What the task asks
Find every line containing the word "Select" in the records below; report only how many there are.

Dataset extract

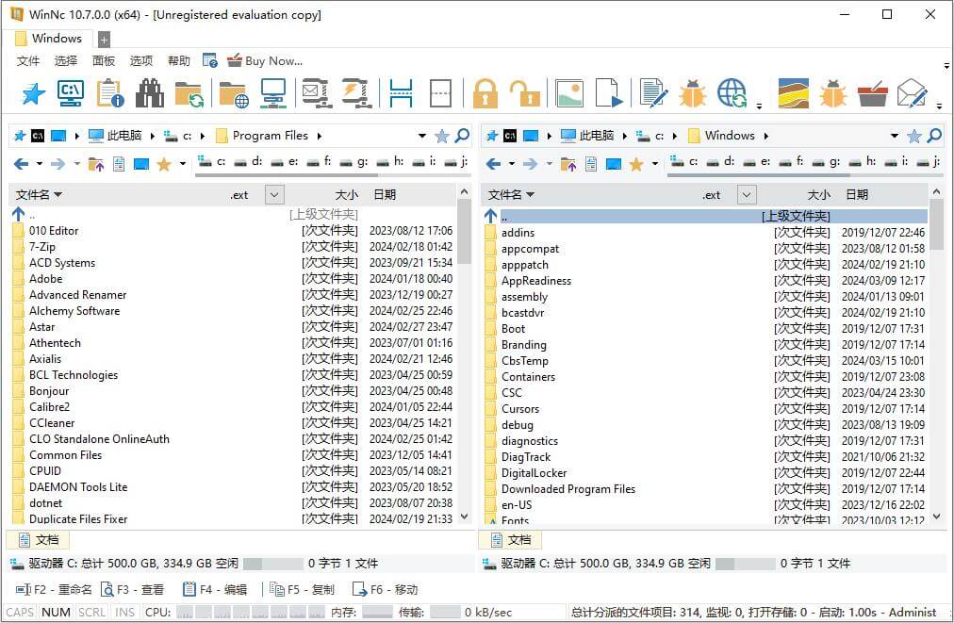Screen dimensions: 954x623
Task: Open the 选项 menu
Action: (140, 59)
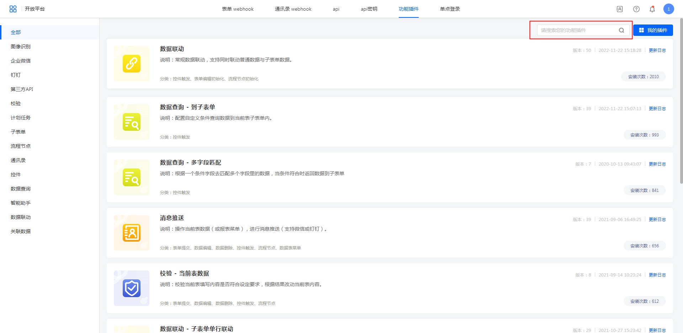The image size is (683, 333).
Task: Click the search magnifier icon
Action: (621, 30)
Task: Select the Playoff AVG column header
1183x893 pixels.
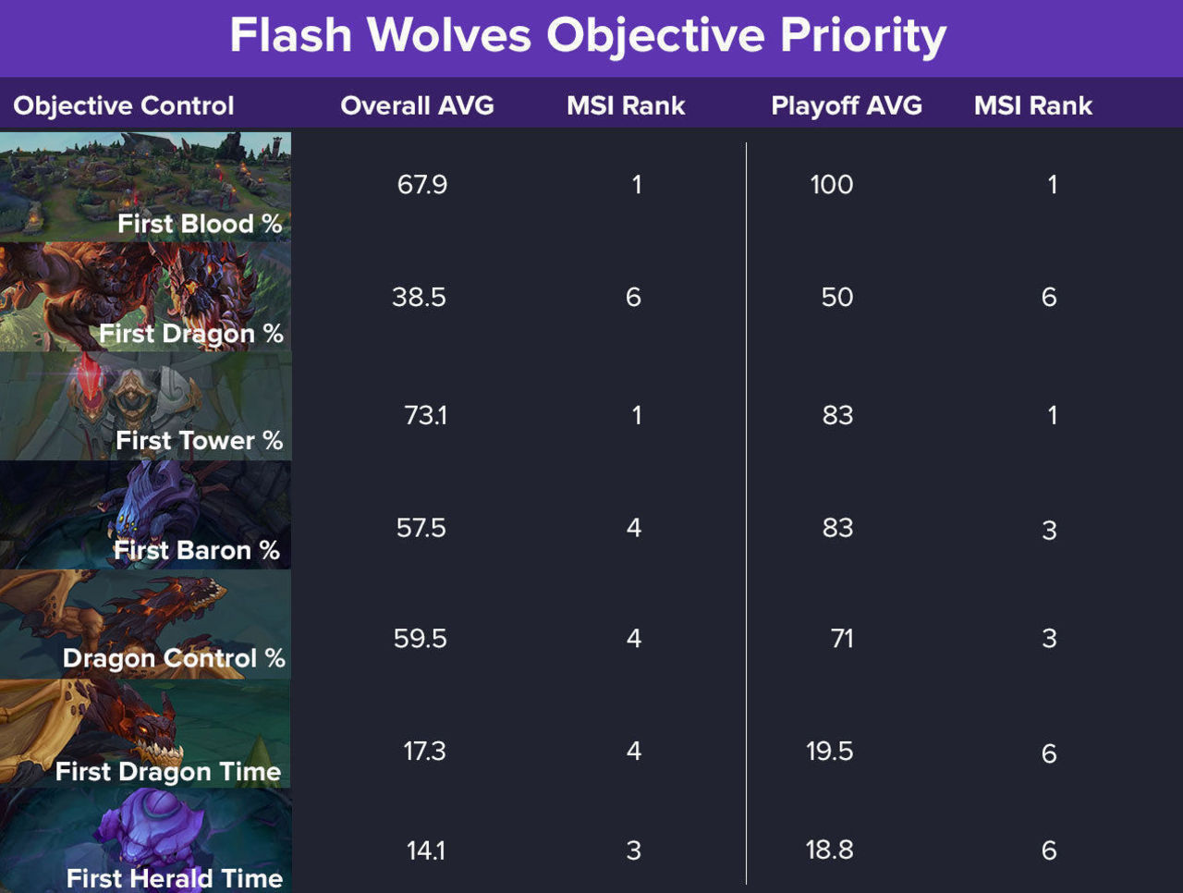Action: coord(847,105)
==
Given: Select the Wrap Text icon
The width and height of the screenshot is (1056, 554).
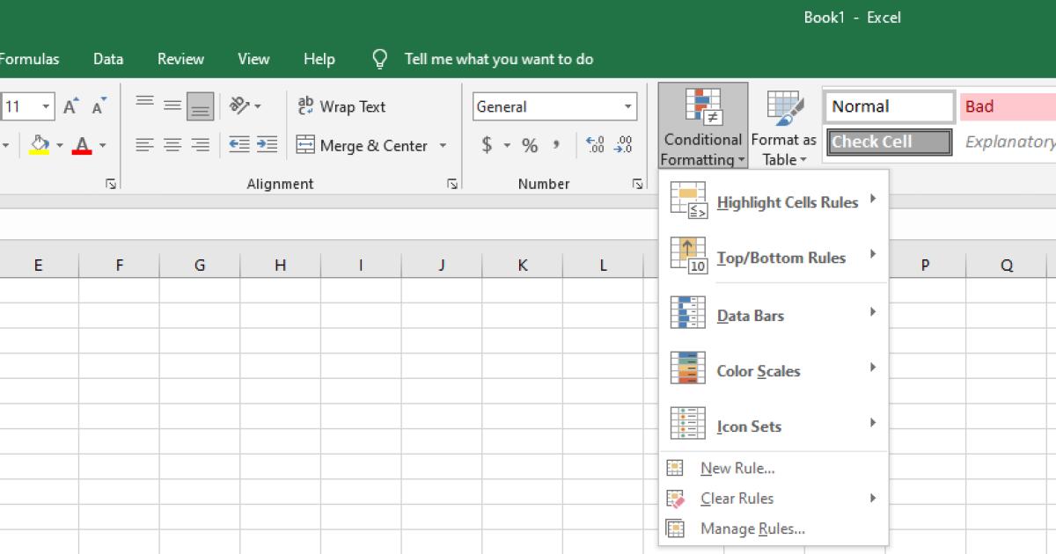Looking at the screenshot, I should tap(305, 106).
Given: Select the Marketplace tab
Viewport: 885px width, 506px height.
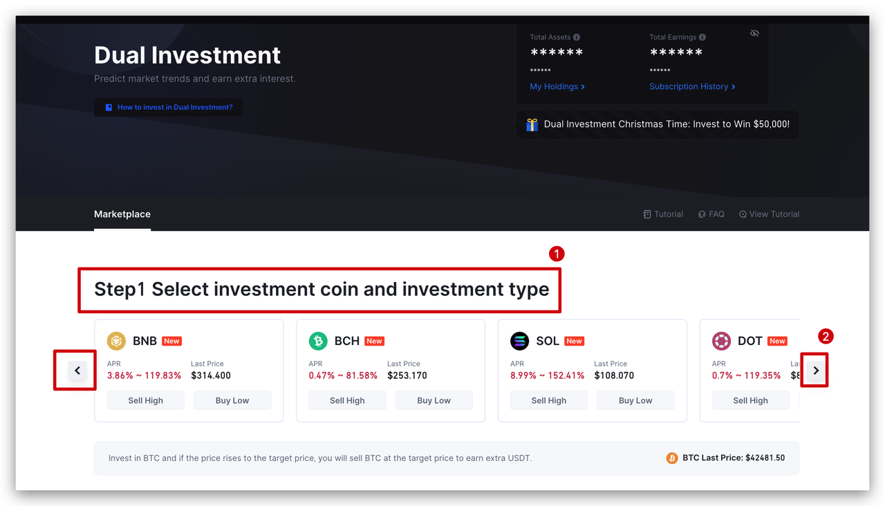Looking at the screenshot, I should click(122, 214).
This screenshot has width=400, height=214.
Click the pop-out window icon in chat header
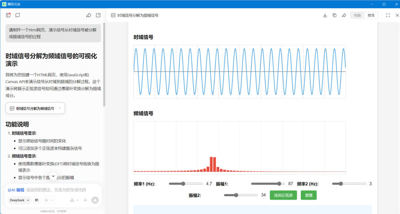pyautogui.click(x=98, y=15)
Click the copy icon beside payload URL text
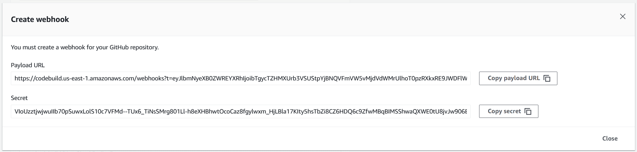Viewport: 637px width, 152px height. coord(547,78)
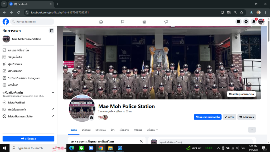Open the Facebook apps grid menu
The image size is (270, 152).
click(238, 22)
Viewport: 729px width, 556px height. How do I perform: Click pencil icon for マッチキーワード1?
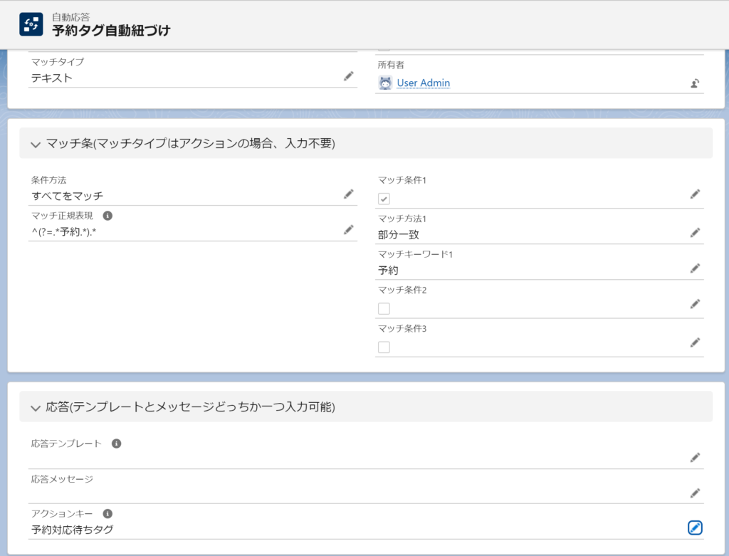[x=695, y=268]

Written solution
3